[Pixel coordinate grounding data]

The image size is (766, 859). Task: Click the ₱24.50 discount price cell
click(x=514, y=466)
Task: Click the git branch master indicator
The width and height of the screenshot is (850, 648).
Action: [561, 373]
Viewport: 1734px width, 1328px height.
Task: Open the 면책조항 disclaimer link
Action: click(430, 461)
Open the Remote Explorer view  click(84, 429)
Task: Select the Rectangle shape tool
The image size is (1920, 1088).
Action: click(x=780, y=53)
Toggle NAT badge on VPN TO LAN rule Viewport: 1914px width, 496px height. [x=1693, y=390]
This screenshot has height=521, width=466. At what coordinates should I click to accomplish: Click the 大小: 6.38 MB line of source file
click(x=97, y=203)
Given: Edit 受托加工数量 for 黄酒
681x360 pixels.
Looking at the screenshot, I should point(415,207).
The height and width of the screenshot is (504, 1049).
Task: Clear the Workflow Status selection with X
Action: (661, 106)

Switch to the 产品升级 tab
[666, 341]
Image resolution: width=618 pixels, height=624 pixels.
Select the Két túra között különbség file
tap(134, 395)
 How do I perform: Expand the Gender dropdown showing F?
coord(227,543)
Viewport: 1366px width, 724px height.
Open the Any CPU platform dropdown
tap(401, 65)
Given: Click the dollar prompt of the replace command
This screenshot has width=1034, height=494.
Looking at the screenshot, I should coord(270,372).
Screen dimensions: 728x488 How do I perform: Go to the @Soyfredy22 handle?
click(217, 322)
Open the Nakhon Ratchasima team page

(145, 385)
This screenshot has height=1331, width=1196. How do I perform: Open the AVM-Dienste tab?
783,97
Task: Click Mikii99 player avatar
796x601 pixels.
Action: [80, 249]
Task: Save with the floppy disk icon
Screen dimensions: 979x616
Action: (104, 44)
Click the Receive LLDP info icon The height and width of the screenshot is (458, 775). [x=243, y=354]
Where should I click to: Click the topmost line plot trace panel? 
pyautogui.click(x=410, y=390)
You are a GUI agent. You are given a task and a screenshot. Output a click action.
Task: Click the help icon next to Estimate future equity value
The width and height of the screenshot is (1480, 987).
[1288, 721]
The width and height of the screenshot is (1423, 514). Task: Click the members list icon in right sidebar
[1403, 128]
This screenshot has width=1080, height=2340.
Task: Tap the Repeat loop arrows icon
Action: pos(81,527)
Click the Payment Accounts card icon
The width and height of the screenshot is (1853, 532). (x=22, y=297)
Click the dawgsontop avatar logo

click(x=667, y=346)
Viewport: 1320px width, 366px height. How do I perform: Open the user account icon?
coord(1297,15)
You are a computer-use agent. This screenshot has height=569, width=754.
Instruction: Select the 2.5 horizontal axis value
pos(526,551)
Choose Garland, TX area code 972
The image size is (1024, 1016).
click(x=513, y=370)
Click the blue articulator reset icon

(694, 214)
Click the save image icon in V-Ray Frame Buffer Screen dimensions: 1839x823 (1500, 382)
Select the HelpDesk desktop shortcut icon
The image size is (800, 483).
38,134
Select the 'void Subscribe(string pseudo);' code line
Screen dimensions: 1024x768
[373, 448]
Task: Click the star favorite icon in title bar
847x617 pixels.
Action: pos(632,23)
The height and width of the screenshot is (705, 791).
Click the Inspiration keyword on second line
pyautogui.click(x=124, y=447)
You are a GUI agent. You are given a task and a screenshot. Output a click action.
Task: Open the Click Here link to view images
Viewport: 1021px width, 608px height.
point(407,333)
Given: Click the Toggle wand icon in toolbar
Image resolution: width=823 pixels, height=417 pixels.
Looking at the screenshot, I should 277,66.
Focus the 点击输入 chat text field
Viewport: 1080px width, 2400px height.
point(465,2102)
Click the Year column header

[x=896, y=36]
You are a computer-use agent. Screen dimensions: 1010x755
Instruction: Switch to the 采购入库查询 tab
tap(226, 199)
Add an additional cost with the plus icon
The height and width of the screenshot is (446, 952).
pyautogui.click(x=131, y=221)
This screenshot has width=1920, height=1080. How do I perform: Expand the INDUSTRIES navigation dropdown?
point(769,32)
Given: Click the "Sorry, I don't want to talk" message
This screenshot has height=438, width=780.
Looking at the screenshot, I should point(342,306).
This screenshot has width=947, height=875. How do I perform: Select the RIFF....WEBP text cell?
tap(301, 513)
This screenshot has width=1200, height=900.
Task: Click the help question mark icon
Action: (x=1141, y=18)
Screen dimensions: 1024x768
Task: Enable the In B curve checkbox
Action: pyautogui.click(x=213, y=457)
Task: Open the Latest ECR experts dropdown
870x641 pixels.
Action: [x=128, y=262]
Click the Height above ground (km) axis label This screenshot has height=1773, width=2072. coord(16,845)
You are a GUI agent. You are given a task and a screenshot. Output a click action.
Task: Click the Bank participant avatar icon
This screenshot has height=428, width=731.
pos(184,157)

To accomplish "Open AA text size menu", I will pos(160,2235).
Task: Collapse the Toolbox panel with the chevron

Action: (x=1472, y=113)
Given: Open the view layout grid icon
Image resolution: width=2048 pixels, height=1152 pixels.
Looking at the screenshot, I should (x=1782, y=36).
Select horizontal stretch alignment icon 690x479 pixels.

> _YOUR OBJECTIVE_: Each entry is to be retyped exactly as it appears.

> _TASK SOLUTION_:
The image size is (766, 859). Task: Click the ₱24.50 discount price cell
click(x=514, y=466)
Task: Click the git branch master indicator
The width and height of the screenshot is (850, 648).
Action: [561, 373]
Viewport: 1734px width, 1328px height.
Task: Open the 면책조항 disclaimer link
Action: click(430, 461)
Open the Remote Explorer view  click(84, 429)
Task: Select the Rectangle shape tool
The image size is (1920, 1088).
Action: click(x=780, y=53)
Toggle NAT badge on VPN TO LAN rule Viewport: 1914px width, 496px height. [x=1693, y=390]
This screenshot has height=521, width=466. At what coordinates should I click to accomplish: Click the 大小: 6.38 MB line of source file
click(x=97, y=203)
Given: Edit 受托加工数量 for 黄酒
681x360 pixels.
Looking at the screenshot, I should point(415,207).
The height and width of the screenshot is (504, 1049).
Task: Clear the Workflow Status selection with X
Action: (661, 106)

Switch to the 产品升级 tab
[666, 341]
Image resolution: width=618 pixels, height=624 pixels.
Select the Két túra között különbség file
tap(134, 395)
 How do I perform: Expand the Gender dropdown showing F?
coord(227,543)
Viewport: 1366px width, 724px height.
Open the Any CPU platform dropdown
tap(401, 65)
Given: Click the dollar prompt of the replace command
This screenshot has width=1034, height=494.
Looking at the screenshot, I should coord(270,372).
Screen dimensions: 728x488 How do I perform: Go to the @Soyfredy22 handle?
click(217, 322)
Open the Nakhon Ratchasima team page

(145, 385)
This screenshot has height=1331, width=1196. How do I perform: Open the AVM-Dienste tab?
783,97
Task: Click Mikii99 player avatar
796x601 pixels.
Action: [80, 249]
Task: Save with the floppy disk icon
Screen dimensions: 979x616
Action: (104, 44)
Click the Receive LLDP info icon The height and width of the screenshot is (458, 775). [x=243, y=354]
Where should I click to: Click the topmost line plot trace panel? 
pyautogui.click(x=410, y=390)
You are a GUI agent. You are given a task and a screenshot. Output a click action.
Task: Click the help icon next to Estimate future equity value
The width and height of the screenshot is (1480, 987).
[1288, 721]
The width and height of the screenshot is (1423, 514). Task: Click the members list icon in right sidebar
[1403, 128]
This screenshot has width=1080, height=2340.
Task: Tap the Repeat loop arrows icon
Action: pos(81,527)
Click the Payment Accounts card icon
The width and height of the screenshot is (1853, 532). (x=22, y=297)
Click the dawgsontop avatar logo

click(x=667, y=346)
Viewport: 1320px width, 366px height. How do I perform: Open the user account icon?
coord(1297,15)
You are a computer-use agent. This screenshot has height=569, width=754.
Instruction: Select the 2.5 horizontal axis value
pos(526,551)
Choose Garland, TX area code 972
The image size is (1024, 1016).
click(x=513, y=370)
Click the blue articulator reset icon

(694, 214)
Click the save image icon in V-Ray Frame Buffer Screen dimensions: 1839x823 (1500, 382)
Select the HelpDesk desktop shortcut icon
The image size is (800, 483).
38,134
Select the 'void Subscribe(string pseudo);' code line
Screen dimensions: 1024x768
[373, 448]
Task: Click the star favorite icon in title bar
847x617 pixels.
Action: pos(632,23)
The height and width of the screenshot is (705, 791).
Click the Inspiration keyword on second line
pyautogui.click(x=124, y=447)
You are a GUI agent. You are given a task and a screenshot. Output a click action.
Task: Open the Click Here link to view images
Viewport: 1021px width, 608px height.
point(407,333)
Given: Click the Toggle wand icon in toolbar
Image resolution: width=823 pixels, height=417 pixels.
Looking at the screenshot, I should 277,66.
Focus the 点击输入 chat text field
Viewport: 1080px width, 2400px height.
point(465,2102)
Click the Year column header

[x=896, y=36]
You are a computer-use agent. Screen dimensions: 1010x755
Instruction: Switch to the 采购入库查询 tab
tap(226, 199)
Add an additional cost with the plus icon
The height and width of the screenshot is (446, 952).
pyautogui.click(x=131, y=221)
This screenshot has width=1920, height=1080. How do I perform: Expand the INDUSTRIES navigation dropdown?
point(769,32)
Given: Click the "Sorry, I don't want to talk" message
This screenshot has height=438, width=780.
Looking at the screenshot, I should point(342,306).
This screenshot has width=947, height=875. How do I perform: Select the RIFF....WEBP text cell?
tap(301, 513)
This screenshot has width=1200, height=900.
Task: Click the help question mark icon
Action: (x=1141, y=18)
Screen dimensions: 1024x768
Task: Enable the In B curve checkbox
Action: pyautogui.click(x=213, y=457)
Task: Open the Latest ECR experts dropdown
870x641 pixels.
Action: [x=128, y=262]
Click the Height above ground (km) axis label This screenshot has height=1773, width=2072. coord(16,845)
You are a GUI agent. You are given a task and a screenshot. Output a click action.
Task: Click the Bank participant avatar icon
This screenshot has height=428, width=731.
pos(184,157)

To accomplish "Open AA text size menu", I will pos(160,2235).
Task: Collapse the Toolbox panel with the chevron

Action: (x=1472, y=113)
Given: Open the view layout grid icon
Image resolution: width=2048 pixels, height=1152 pixels.
Looking at the screenshot, I should (x=1782, y=36).
Select horizontal stretch alignment icon 690x479 pixels.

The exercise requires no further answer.